▶ [TASK STATEMENT] Print the listing below again, exactly. Skip the pictures.

▶ [DATA IN THIS EXERCISE]

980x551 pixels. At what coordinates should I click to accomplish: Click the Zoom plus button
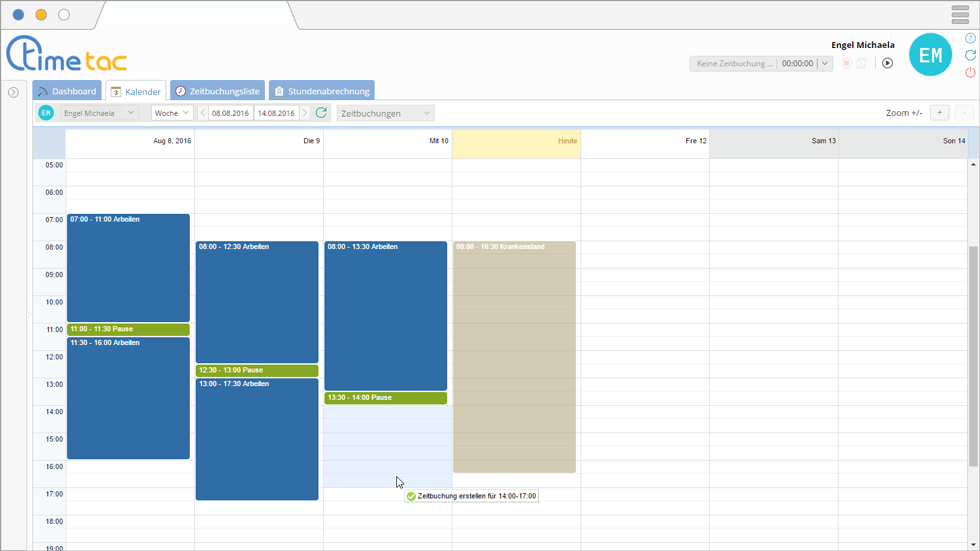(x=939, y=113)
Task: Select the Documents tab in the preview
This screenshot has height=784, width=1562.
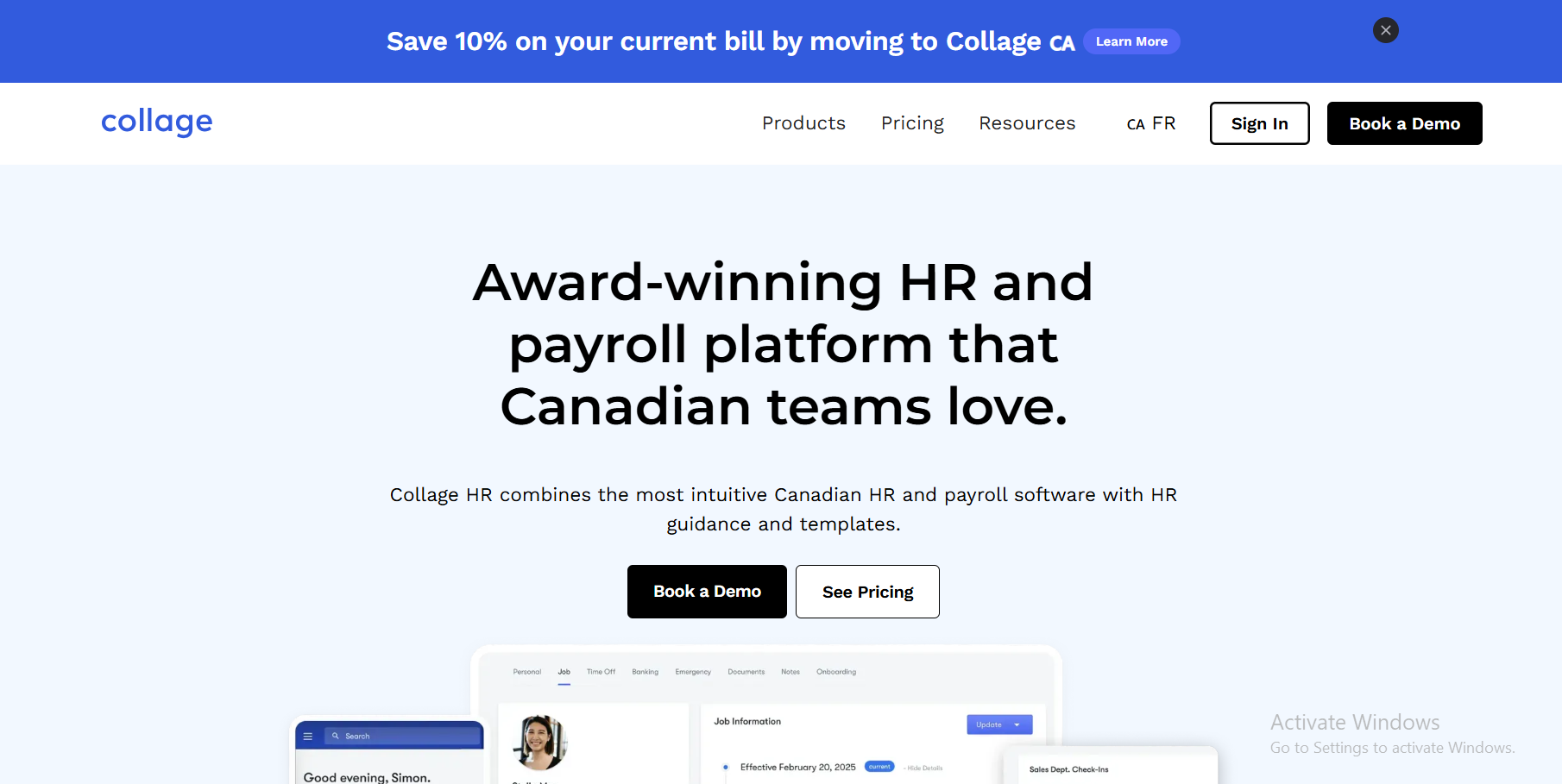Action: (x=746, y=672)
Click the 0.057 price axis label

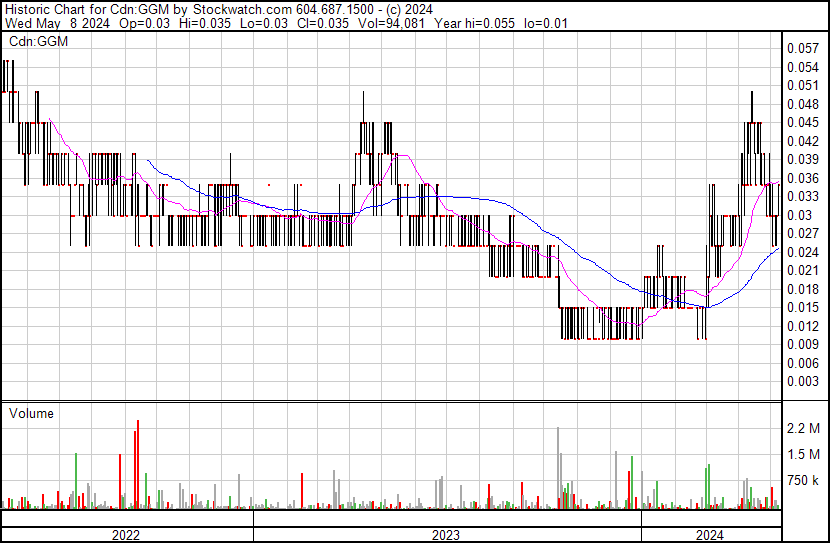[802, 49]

▶ [ANSWER SPACE]
980x551 pixels. At what coordinates should I click to accomplish: Click the Zoom plus button
(x=939, y=113)
Task: Select the Documents tab in the preview
This screenshot has height=784, width=1562.
Action: (x=746, y=672)
Click the 0.057 price axis label

[802, 49]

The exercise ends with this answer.